Adult ADHD Treatment in Newington, CT

If you've spent your adult life thinking you were just disorganized, forgetful, or bad at follow-through — you're not alone, and you're not broken. ADHD doesn't disappear when you graduate high school. For a lot of adults in Newington and across Connecticut, it just gets quieter, harder to name, and easier to blame on yourself. Inattentive ADHD in particular doesn't look like the bouncing-off-walls stereotype. It looks like losing your keys again. Missing a deadline you actually cared about. Starting six things before lunch and finishing none of them. At Elite Health LLC, Sindhia Shyras, APRN helps adults figure out what's really going on — and what to do about it.

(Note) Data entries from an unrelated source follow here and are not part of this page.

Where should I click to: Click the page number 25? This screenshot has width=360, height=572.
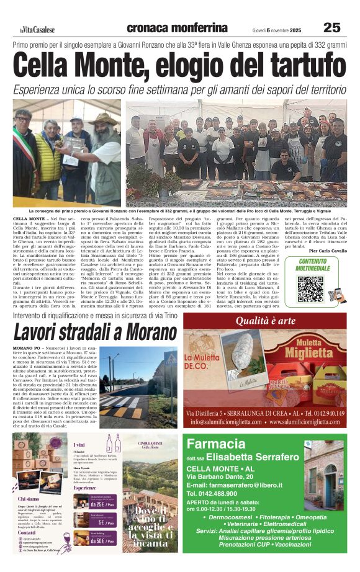332,27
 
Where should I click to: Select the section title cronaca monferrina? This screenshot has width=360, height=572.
177,27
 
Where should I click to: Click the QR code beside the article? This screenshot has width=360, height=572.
310,288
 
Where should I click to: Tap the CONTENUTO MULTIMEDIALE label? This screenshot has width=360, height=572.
313,265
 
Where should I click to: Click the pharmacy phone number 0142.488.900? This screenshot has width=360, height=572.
222,494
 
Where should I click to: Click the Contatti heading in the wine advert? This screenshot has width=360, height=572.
27,532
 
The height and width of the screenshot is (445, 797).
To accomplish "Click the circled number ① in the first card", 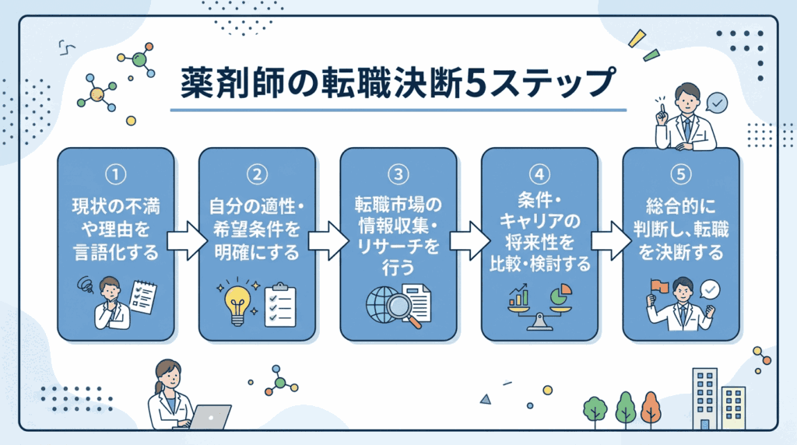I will (116, 173).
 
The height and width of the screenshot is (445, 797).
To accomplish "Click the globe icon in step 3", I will (381, 306).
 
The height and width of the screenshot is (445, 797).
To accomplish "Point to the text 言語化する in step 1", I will (116, 251).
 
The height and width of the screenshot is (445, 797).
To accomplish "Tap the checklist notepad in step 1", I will (142, 296).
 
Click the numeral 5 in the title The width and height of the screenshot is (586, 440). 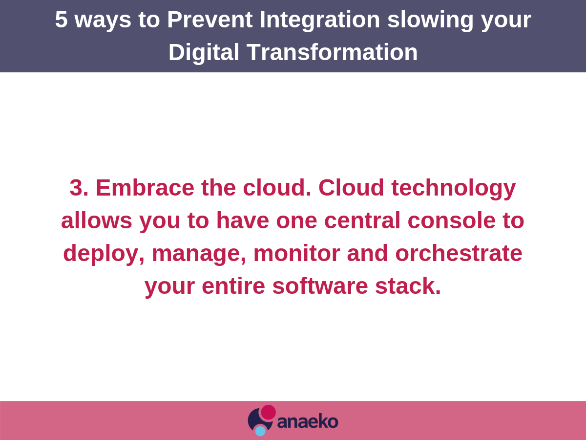point(61,20)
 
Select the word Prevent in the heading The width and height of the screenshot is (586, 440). point(210,20)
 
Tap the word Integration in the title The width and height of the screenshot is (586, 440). point(320,21)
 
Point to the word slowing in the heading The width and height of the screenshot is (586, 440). point(431,21)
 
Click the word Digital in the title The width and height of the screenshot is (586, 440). point(204,53)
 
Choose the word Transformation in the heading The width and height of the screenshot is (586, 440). point(332,52)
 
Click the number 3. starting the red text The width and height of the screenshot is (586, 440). point(79,188)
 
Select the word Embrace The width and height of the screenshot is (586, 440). point(145,188)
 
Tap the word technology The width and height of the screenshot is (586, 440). point(454,189)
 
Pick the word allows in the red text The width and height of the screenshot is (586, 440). point(97,220)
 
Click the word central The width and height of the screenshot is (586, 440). point(362,220)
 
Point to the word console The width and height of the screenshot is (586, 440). point(452,220)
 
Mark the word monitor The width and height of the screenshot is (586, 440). point(296,253)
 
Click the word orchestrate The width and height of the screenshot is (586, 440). point(459,253)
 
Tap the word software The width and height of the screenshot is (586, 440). point(320,286)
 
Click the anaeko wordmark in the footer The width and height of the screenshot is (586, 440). point(308,421)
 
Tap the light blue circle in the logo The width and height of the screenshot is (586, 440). point(260,431)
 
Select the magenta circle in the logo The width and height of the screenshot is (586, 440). point(268,412)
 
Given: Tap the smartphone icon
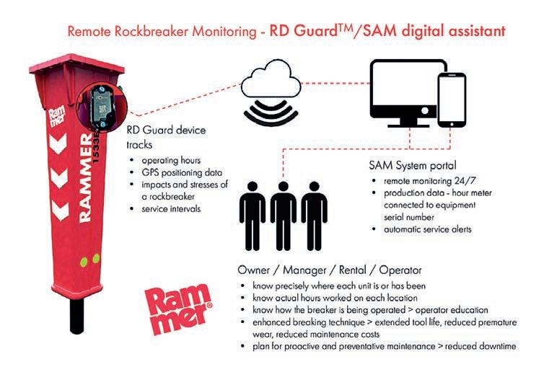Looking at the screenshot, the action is (x=452, y=99).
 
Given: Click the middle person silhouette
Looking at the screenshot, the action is (x=283, y=216).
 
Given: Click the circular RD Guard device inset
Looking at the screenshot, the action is (x=102, y=107).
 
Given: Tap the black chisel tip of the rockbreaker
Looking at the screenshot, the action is (x=77, y=316).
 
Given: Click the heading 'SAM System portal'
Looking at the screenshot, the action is (x=413, y=165).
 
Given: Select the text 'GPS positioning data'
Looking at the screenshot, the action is (x=182, y=172).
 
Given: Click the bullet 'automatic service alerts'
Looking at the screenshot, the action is (x=427, y=229).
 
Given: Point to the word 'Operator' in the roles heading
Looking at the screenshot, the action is (x=400, y=270).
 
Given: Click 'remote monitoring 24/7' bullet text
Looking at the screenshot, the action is (x=429, y=181).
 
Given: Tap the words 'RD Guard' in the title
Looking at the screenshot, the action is (x=303, y=31).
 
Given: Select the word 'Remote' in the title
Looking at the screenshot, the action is (x=89, y=31).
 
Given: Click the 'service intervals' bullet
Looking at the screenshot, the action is (x=171, y=208).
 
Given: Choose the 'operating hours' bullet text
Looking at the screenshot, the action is (x=171, y=161).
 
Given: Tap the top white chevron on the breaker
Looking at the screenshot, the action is (x=58, y=143).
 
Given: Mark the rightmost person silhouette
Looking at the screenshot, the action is (x=314, y=216).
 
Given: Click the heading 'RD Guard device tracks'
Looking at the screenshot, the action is (x=166, y=137).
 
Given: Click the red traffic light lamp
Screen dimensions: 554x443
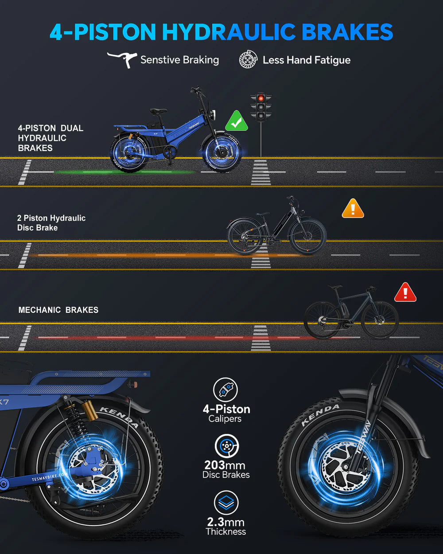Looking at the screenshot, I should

What Inattentive ADHD Actually Looks Like

It's not that you can't pay attention. It's that your brain decides what gets attention — and it isn't always what you need it to be. You might lose track of conversations mid-sentence, even when you care about what's being said. Boring tasks feel almost physically impossible to start, even when the stakes are high. And yet, put something genuinely interesting in front of you and you can disappear into it for four hours without noticing. That's not laziness. That's not a personality flaw. That's how ADHD works. Day to day, it shows up as a missed oil change, a pile of mail you keep meaning to open, an email you drafted in your head but never sent. It's the chronic low hum of feeling behind — and wondering why everyone else seems to manage fine.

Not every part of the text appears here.